• _Written request_
Copy the records below exactly, from the line with "Given: Show DNS TTL info tooltip icon" up to and including the line with "tap(572, 5)", and reproduce nothing else. Leave the pictures out of your copy.

• _Records_
________________________________________

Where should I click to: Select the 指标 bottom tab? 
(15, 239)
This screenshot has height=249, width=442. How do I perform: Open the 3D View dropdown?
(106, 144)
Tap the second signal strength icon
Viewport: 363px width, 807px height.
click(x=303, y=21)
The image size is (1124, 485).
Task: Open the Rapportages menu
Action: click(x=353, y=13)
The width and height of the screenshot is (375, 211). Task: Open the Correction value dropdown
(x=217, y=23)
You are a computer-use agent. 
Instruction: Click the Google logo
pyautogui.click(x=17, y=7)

________________________________________

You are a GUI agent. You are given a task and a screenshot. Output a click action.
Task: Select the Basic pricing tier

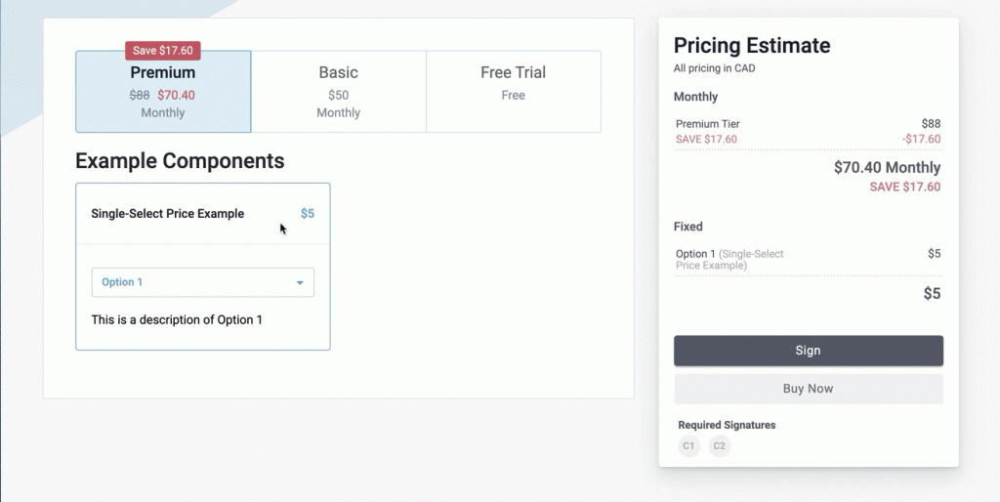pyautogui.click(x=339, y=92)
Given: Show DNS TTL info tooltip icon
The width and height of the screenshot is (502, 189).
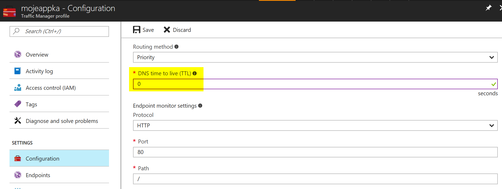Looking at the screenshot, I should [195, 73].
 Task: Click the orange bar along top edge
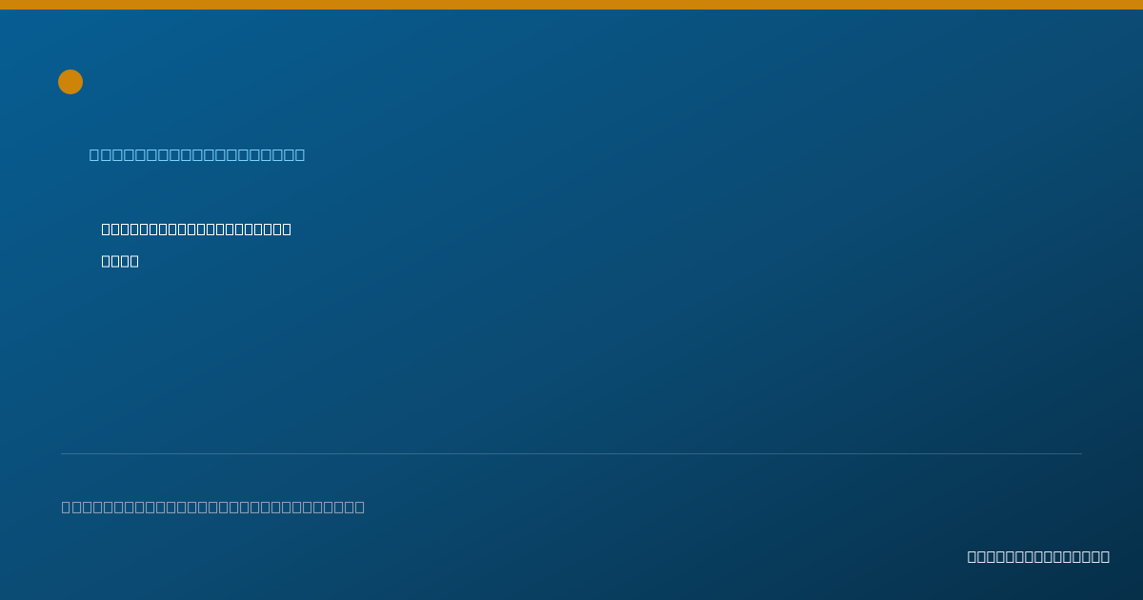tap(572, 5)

________________________________________

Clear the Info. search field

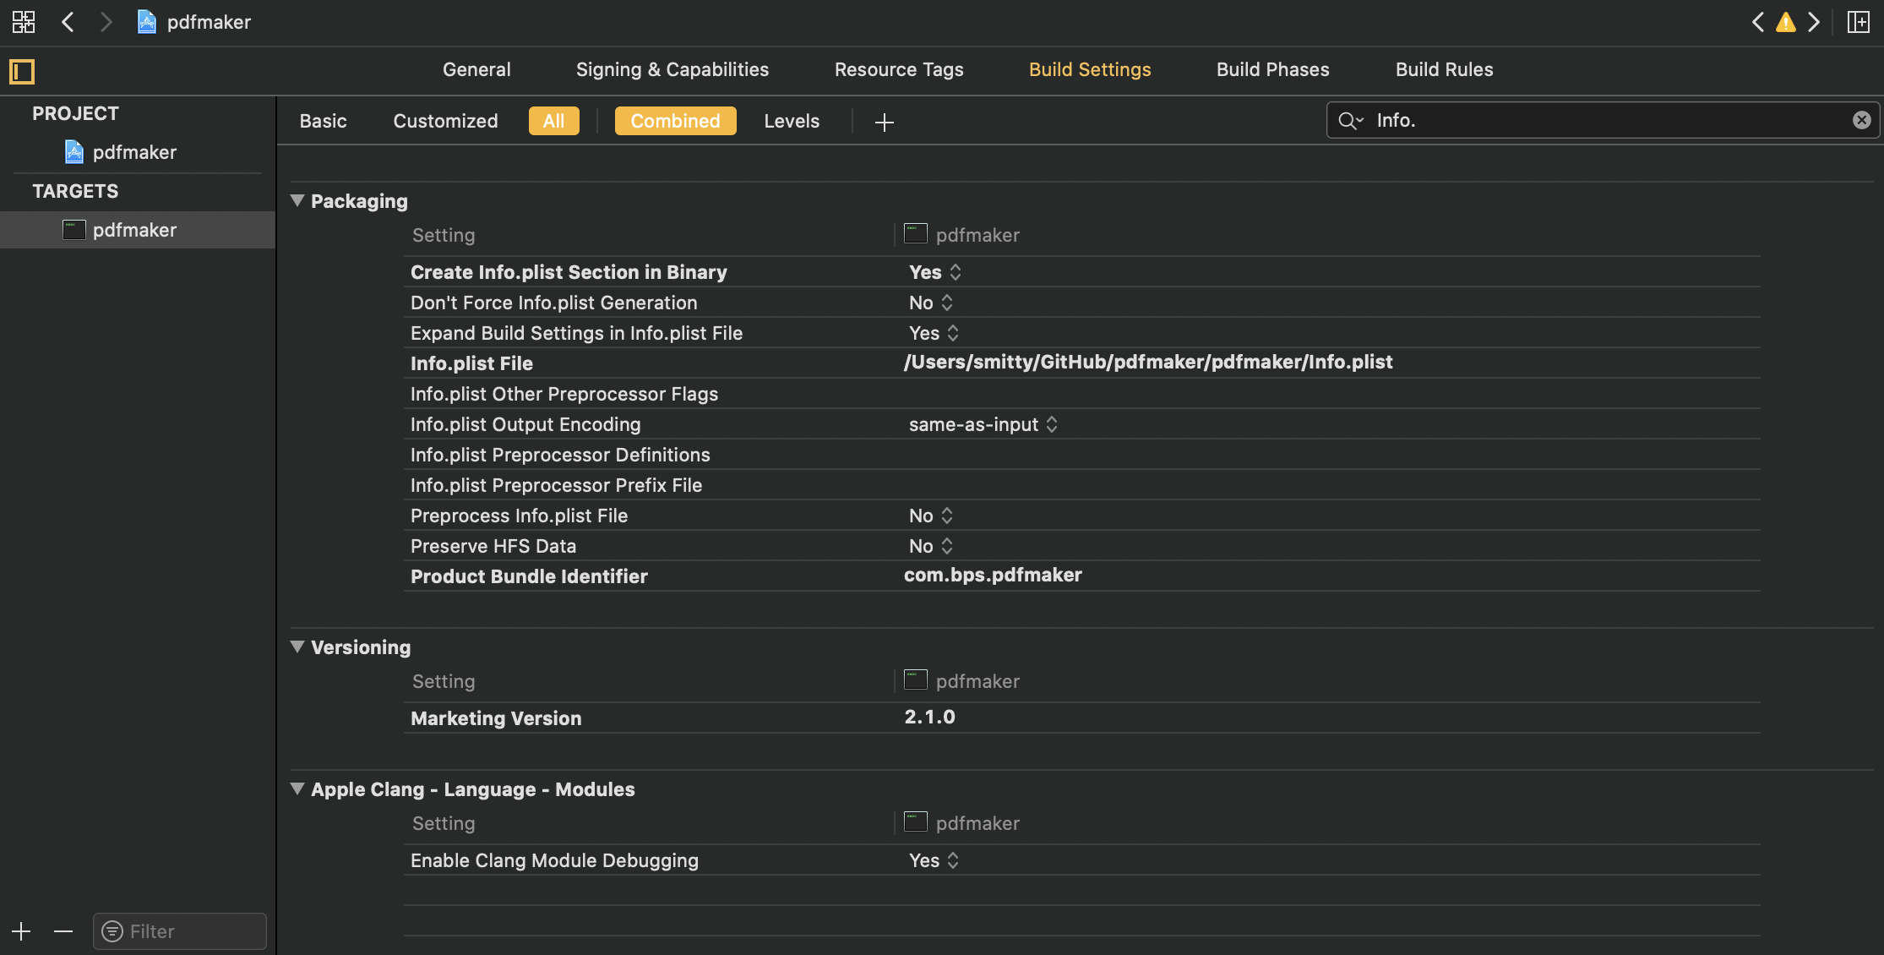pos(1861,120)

________________________________________

• _Exercise response_
Given: Show DNS TTL info tooltip icon
The width and height of the screenshot is (502, 189).
Looking at the screenshot, I should [195, 73].
 Task: Click the orange bar along top edge
tap(572, 5)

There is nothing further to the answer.